医者パロである必要性が全く無かったロイエドができました。
オカシイなぁオカシイなぁ......目逸らし



 



「エルリック先生」
コツコツと階段を上る足音と共に掛けられた言葉に俺は振り返る。
先ほどまで窓の外を眺めていた所為か、目が慣れるのに暫しの時間を要した。
「ホークアイ先生?」
「良かった、ここに居らしたんですね」
首を傾げた俺に、彼女は安堵の溜め息を漏らした。
ちなみに俺の勤務時間は既に終了している。
…………急患だろうか?
俺の疑問を他所に、彼女は淡々と用件を述べる。
「実は明日から新しく配属される先生がご挨拶に来られてるんです。エルリック先生がまだ居らっしゃったらと思って」
その言葉に納得した。確かに明日から新しく医師が来ると副院長が言っていた。
しかし、部署も違うし俺には関係ないと思ってたんだけど、違ったんだろうか?
「俺に?」
「実はその先生、あの論文の作者なんですって」
「ええ!?マジでっ!!?」
こっそり耳打ちされた内容に俺は飛び上がって驚いた。あの論文ってのは、難しい事は端折るとして、今まで未知の病気で治療方法は疎か、進行を遅らせる事さえできなかった難病に対する物で、マウス実験とはいえ病気を進行を30%も遅らせる事ができたという物だったのだ。
その論文は医療界に激震が走った。特に内科医である俺は本当にビックリして、次いで嬉しくて何回も何回もその論文を読み返した。
「………エドくん」
「あ…………ゴメン、リザさん」
やっちまった。実は俺もリザさんも院内では敬語&名字読びで過ごしてるけど、元々知り合いで仲が良かったりする。
あ、勘違いしないでくれよ。リザさんにはちゃんと恋人が居るんだからな。
俺?俺はそんな事に興味はない。
恋人作ってる暇があるなら論文の1つでも読むぜ俺は。
ってそうだ、論文で思い出した。
「で、リザさん!その先生は!?」
わくわくと心が躍る事が止められず、リザさんに聞けば、彼女はクスクスと笑う。
「医局に居るわ。

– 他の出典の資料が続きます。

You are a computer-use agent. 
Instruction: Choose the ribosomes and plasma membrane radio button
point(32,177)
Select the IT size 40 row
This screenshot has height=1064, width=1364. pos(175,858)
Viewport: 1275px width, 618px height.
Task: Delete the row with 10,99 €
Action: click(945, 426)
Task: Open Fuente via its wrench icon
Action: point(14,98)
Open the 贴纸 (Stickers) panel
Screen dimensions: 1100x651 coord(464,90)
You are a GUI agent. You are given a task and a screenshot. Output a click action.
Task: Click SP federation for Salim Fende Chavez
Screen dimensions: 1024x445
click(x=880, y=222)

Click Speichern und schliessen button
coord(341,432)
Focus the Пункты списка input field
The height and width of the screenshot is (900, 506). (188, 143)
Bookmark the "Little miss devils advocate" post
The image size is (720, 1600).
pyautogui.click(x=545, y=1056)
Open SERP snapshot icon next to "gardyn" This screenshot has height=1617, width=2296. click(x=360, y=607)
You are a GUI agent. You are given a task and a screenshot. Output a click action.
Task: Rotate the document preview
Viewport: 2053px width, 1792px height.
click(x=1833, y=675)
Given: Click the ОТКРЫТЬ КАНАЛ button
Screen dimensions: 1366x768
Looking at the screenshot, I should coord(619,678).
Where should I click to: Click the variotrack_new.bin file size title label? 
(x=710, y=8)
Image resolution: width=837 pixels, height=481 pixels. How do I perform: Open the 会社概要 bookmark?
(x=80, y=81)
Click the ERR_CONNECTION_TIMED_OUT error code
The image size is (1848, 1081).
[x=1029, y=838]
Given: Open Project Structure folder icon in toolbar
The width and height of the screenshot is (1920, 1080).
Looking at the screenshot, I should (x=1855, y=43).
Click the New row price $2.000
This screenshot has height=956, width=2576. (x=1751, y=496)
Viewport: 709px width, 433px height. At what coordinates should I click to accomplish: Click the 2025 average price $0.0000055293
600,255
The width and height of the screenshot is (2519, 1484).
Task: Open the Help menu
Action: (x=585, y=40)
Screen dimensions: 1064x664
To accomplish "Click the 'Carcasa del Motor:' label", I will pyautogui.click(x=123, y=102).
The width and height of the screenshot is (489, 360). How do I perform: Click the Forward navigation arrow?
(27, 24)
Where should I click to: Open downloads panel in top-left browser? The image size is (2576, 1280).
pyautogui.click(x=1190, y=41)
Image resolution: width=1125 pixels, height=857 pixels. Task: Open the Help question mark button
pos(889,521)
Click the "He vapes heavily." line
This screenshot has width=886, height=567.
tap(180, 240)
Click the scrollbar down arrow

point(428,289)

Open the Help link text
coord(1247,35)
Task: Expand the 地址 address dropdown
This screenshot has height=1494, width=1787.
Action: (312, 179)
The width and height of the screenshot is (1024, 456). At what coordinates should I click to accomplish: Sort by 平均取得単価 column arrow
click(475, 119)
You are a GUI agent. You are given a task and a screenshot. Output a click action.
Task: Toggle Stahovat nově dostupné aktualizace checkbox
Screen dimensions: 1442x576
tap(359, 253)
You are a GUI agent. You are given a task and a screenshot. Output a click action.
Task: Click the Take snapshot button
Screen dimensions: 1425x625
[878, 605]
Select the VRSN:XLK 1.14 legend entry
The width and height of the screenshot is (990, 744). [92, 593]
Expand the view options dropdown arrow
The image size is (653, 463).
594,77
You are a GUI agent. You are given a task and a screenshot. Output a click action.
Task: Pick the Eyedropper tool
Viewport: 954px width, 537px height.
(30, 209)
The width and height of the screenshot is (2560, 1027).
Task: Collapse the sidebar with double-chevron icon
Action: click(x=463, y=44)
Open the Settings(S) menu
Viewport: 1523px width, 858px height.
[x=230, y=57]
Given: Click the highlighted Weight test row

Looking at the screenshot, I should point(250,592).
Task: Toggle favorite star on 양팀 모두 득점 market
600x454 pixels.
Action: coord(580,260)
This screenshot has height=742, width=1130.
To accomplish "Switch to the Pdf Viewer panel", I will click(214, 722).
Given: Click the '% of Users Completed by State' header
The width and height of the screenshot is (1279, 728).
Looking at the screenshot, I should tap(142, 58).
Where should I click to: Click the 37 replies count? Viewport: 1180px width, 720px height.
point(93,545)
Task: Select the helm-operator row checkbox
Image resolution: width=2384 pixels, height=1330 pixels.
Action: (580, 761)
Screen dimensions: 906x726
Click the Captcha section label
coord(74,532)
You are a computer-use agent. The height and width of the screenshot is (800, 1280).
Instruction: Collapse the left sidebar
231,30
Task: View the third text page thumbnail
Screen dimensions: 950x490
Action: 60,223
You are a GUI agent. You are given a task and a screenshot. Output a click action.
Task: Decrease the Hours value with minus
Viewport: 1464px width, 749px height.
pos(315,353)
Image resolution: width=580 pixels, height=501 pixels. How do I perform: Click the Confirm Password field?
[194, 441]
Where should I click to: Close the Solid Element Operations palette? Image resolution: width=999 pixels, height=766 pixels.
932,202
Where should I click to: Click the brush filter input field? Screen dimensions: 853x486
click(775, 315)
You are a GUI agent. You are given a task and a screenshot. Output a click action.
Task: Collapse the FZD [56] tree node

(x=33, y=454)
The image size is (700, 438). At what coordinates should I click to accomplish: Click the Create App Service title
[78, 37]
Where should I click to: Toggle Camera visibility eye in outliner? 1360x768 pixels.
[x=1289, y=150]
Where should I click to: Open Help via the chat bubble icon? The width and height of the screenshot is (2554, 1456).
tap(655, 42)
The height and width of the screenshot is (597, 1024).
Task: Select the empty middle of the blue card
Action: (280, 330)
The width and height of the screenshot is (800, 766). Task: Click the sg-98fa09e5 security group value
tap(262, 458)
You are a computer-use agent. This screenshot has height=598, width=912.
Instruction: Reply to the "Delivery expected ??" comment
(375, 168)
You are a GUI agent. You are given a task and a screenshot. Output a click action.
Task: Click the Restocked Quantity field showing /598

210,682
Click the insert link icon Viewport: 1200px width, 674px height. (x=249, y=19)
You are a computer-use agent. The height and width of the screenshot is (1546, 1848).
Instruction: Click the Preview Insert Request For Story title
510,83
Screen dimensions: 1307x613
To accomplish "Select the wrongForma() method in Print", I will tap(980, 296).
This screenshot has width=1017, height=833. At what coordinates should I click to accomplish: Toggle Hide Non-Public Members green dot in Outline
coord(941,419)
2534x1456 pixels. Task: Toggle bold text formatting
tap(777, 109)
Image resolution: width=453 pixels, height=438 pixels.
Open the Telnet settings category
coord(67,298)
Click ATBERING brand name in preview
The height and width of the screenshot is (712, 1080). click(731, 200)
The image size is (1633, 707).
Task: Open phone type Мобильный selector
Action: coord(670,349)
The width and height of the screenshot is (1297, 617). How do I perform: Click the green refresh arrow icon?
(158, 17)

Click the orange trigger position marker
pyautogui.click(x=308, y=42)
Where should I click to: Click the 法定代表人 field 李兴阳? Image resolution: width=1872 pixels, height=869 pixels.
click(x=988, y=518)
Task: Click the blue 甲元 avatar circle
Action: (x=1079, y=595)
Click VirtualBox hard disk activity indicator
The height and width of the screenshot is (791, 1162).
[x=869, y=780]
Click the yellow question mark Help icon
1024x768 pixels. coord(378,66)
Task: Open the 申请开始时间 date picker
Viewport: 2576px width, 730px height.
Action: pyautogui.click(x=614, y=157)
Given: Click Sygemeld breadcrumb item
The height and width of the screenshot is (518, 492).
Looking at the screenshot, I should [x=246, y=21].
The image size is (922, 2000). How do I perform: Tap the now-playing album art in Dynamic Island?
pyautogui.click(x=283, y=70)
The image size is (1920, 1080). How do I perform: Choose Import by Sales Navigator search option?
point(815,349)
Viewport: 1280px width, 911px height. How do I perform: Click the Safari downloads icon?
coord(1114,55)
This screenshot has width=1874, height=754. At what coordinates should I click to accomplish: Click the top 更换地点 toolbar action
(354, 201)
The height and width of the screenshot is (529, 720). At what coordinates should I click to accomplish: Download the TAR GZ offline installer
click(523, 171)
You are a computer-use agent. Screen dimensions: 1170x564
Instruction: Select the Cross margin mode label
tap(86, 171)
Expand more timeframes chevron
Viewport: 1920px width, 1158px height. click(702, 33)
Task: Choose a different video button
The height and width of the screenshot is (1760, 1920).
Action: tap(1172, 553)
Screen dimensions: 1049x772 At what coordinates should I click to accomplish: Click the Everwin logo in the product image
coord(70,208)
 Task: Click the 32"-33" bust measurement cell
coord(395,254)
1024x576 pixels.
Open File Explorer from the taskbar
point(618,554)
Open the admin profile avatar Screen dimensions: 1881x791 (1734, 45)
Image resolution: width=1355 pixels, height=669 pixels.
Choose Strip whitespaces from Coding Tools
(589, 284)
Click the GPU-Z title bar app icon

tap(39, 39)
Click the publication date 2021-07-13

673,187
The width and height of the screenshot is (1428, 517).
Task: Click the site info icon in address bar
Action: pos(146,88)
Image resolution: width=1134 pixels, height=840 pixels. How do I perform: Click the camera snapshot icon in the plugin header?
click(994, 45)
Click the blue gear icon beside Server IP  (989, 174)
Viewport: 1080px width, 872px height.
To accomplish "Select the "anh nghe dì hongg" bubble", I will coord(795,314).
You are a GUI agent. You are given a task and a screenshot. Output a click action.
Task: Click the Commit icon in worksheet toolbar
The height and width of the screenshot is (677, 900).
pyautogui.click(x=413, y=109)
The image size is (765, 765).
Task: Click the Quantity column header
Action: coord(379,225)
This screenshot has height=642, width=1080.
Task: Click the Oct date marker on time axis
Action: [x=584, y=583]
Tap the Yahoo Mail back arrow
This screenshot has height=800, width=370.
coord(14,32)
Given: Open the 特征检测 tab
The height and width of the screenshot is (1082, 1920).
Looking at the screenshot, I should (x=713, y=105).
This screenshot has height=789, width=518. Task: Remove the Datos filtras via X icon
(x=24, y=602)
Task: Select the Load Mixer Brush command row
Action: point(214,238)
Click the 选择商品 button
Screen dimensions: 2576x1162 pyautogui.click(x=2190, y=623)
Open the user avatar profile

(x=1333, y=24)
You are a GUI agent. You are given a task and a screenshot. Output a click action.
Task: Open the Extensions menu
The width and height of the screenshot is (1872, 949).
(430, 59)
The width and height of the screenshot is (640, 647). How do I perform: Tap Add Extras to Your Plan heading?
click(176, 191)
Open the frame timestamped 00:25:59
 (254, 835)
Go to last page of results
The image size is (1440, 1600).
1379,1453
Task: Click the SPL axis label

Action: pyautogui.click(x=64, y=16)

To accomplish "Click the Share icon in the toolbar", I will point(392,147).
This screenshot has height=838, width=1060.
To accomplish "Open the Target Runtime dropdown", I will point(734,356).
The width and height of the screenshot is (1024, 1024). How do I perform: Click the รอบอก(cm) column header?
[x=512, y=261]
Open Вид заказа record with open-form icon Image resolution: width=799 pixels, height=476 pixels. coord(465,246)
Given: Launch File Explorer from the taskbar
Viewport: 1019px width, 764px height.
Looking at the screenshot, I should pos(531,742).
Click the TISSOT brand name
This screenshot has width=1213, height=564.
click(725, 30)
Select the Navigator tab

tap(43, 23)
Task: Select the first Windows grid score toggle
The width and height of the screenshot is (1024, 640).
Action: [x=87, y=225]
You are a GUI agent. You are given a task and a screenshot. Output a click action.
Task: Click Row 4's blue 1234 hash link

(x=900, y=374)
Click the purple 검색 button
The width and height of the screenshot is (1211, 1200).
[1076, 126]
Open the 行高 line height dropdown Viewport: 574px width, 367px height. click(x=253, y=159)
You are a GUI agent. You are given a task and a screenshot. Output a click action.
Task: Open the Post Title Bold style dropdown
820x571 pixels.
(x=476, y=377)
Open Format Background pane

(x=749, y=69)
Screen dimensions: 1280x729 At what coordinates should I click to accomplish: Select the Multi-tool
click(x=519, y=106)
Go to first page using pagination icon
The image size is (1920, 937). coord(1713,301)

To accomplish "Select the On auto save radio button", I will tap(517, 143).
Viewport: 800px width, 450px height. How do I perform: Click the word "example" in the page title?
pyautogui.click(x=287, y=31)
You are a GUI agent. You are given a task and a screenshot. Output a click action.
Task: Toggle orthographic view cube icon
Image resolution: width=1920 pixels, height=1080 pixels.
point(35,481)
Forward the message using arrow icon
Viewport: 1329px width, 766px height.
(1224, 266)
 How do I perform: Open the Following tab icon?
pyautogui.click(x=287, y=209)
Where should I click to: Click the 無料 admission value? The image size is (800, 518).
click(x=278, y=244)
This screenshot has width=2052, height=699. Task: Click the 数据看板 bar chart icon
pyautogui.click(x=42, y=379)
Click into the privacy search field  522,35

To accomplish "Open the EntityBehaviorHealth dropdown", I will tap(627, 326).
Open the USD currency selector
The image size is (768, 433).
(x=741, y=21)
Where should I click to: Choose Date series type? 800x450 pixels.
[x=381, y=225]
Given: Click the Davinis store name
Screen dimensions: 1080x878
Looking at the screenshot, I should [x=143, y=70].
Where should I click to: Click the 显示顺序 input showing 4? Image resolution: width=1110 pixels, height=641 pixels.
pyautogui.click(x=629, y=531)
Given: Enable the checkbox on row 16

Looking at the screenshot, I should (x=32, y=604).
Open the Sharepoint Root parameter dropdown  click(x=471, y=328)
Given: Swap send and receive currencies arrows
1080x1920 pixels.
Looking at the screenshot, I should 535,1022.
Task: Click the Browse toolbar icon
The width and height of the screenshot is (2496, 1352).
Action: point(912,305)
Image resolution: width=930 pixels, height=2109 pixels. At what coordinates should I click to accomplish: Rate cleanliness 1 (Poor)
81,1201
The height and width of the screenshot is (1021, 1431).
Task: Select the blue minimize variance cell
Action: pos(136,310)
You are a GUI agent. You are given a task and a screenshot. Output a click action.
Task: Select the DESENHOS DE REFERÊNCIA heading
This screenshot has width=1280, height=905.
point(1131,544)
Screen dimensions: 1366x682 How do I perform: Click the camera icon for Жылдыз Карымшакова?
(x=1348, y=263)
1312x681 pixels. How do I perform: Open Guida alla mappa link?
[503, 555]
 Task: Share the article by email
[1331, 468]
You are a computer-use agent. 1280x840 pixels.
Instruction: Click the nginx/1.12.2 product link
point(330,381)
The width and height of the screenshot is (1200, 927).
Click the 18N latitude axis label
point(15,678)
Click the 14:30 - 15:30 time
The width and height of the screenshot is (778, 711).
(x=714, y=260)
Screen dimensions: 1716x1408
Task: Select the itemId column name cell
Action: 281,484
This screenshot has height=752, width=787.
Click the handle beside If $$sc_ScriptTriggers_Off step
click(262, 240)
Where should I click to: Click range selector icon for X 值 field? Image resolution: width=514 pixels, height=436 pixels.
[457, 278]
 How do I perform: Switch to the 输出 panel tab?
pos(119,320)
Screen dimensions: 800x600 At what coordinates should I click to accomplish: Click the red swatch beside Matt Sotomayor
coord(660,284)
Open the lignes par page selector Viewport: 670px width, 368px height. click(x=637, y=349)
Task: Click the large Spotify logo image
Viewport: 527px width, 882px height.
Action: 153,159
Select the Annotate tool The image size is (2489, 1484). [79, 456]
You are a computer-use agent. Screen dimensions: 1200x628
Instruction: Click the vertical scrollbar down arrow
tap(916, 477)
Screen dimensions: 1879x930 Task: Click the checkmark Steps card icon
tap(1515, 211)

どうもヒューズ先生と知り合いみたいなのよ」
「ヒューズ先生と?」
「今夜、こっそり歓迎会するらしいから一緒に行って聞いてみればどうかしら?」
パチンとウィンクした彼女は颯爽と医局に向かう。うーん、格好良いぜ。俺もリザさんみたいになりたいな。



「失礼致します」
医局の奥の更に奥、院長の許可なしでは入れない部屋の扉をリザさんが入室する。
あ、なんか俺、今更ながらにドキドキしきた。
「おーぅ、リザちゃんお帰りー」
「ヒューズ先生」
聞こえて来た軽い声にリザさんは眉を顰め、俺は脱力する。
「まぁまぁ堅い事言わずにさ、座った座った。で、エドは?」
「居るよ」
「良かった、まだ帰ってなかったんだな!!お前も座れ紹介すっからよ!!」
ヒューズ先生の視線の先に居た男に、俺は一瞬にして目を奪われた。
真っ黒な髪に同じく真っ黒な瞳。意志の強そうな瞳だと思った。
「ロイ、紹介するぜ。こっちの美人が、リザ・ホークアイ医師。脳外科の主任医師だ。で、こっちの生意気そうなのが、エドワード・エルリック医師。内科の主任医師だ。で、コイツが、ロイ・マスタング。俺の親友で例の論文の作者。偏屈で頑固な奴だが、良い奴だぜ!!」
…………ヒューズ先生の大雑把な説明に、何とも言えない空気が医局内に漂う。
「あー、コイツの言い分は無視してくれ。ロイ・マスタング、明日からこの病院の外科の医師として勤務する事になった。どうぞよろしく」
「ひっでーなーロイちゃんよー」
「煩い、黙れ」
親友ってのは本当らしい。遠慮のない言葉の応酬に俺は笑ってしまった。
コレが俺と奴の出逢い。
懐かしむ程の時は経っていないのに、懐かしいと感じてしまうのは、あの時と今では立ち位置が全然違うからなんだろうな。
「何を考えてるんだね?」
どこか拗ねた様な響きの声と共に腰を引寄せられる。柔らかなソファーの肘掛け部分に座っていた俺は、引寄せた奴の膝の上に座らされる。その体勢が些か不本意で、返す言葉が素っ気なくなる。
「別に」
「直ぐ側にいる恋人の声も聞こえなかった癖に」
どうやら拗ねた様なではなく、拗ねているらしい。飲み物の入ったグラスをテーブルに置いた奴は、その空いた手で俺の顎を捕える。非難の眼差しにクスリと笑い、俺からキスしてやったら驚いたアンタの瞳。その事に満足して離れようとしたら逆に後頭部を引寄せられた。
「………ん…………ふっ」
自分の物とは思えない甘ったるい声が漏れる。恥ずかしいと思う反面、その声に瞳を細めるアンタが堪らなく好きで翻弄される。
「ロイ」
キスの合間に名前を呼べば、アンタは嬉しそうに笑う。犬みてぇ。戯れなキスを交わしながらも身体に這わされる手。息継ぎの合間に落とされる愛の囁き。そのどれもが俺を溶かしてゆく。
もう何も考えられなくなった頃、再度同じ事を問われる。
「で、何を考えていたんだね?」
よっぽど気になってるらしい。その事に、クスクスと笑いが漏れる。再び不機嫌になる前に、俺は両手を奴の首に絡めた。
「…………もう一回」
「?」
「もう一回キスしてくれたら教えてやるよ」
そう言ったら、またアンタの瞳が細められた。優しくて獰猛な俺の好きなアンタの瞳。
押し倒されるソファーの上で俺はアンタを思う。

夜はまだ長い。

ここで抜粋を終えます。